No. 4 Choosing fit over potential
In the history of the NBA, it has been very rare for players drafted for ‘fit’ rather than potential to pan out properly. This has been a common mistake made since the NBA was a new league.
This mistake nearly always leads to failure like the Minnesota Timberwolves’ draft in 2009 or Darko Milicic in 2003. The most egregious example of this was in the 1984 when Sam Bowie was selected ahead of former Wizard Michael Jordan. While there has not been anything even close to as bad as this selection, and likely never will be, it is the prime example of why potential is better than fit.
Even recently, it has continuously bit teams. In 2013, a famously weak class, the Cleveland Cavaliers had their backcourt of the future in Kyrie Irving and Dion Waiters leading them to select Anthony Bennett over future All-Star Victor Oladipo.
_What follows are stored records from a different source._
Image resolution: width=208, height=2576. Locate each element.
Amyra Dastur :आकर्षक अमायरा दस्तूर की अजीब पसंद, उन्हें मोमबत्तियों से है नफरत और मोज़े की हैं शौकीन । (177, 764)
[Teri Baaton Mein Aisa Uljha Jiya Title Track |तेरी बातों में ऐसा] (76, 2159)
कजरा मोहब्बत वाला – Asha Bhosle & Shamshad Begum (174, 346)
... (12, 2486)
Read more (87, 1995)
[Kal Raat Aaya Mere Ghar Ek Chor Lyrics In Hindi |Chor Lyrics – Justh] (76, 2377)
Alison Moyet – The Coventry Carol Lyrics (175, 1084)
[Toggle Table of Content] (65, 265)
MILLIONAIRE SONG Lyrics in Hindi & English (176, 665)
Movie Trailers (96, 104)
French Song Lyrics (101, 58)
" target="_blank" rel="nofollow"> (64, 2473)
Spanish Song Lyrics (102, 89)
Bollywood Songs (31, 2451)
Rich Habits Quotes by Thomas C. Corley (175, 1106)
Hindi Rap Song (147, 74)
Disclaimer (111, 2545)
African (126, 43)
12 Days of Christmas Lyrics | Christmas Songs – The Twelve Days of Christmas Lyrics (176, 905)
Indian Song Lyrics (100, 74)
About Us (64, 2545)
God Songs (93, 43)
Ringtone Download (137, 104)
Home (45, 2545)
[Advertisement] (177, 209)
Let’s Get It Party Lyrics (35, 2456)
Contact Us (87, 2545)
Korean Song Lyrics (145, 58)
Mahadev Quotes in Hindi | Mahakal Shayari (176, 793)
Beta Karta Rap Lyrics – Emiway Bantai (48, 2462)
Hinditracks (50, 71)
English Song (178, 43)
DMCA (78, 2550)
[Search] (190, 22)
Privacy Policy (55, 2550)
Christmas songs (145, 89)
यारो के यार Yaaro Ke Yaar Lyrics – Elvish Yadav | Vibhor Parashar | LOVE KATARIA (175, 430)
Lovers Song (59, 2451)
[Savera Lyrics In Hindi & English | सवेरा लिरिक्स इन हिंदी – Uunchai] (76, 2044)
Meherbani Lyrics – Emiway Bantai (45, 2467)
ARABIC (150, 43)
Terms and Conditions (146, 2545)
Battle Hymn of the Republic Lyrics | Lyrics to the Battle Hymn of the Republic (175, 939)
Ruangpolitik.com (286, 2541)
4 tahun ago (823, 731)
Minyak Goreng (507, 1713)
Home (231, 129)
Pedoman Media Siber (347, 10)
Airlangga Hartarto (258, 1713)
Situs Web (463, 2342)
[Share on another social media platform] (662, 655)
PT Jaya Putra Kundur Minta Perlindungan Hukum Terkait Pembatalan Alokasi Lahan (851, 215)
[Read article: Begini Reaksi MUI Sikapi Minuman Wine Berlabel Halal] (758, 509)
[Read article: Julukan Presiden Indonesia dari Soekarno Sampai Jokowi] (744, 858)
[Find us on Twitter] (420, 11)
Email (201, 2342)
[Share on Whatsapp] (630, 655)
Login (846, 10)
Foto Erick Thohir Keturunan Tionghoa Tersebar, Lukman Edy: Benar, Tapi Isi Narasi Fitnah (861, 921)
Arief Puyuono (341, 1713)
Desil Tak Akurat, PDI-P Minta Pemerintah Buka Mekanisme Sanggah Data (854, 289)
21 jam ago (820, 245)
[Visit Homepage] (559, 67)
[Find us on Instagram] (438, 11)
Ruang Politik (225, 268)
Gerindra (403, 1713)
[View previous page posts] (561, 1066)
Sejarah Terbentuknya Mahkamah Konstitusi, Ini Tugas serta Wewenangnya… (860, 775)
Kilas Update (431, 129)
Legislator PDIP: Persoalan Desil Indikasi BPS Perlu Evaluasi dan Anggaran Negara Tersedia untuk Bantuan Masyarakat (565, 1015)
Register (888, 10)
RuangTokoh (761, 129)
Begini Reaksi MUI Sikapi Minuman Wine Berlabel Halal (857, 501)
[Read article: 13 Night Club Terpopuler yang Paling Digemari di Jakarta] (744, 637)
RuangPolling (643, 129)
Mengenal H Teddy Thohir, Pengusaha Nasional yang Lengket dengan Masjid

Even as recently as this draft, Scoot Henderson was the big favorite all to be the second overall pick in the draft all year. However, the Charlotte Hornets selected Brandon Miller as he fit better with the roster featuring LaMelo Ball and Terry Rozier.
If the roster already has plenty of young talent at every position but one, and there are no players in that position available in that draft range, the Wizards should trade down to take them. This allows them to get their guy and also extra compensation, likely another draft selection.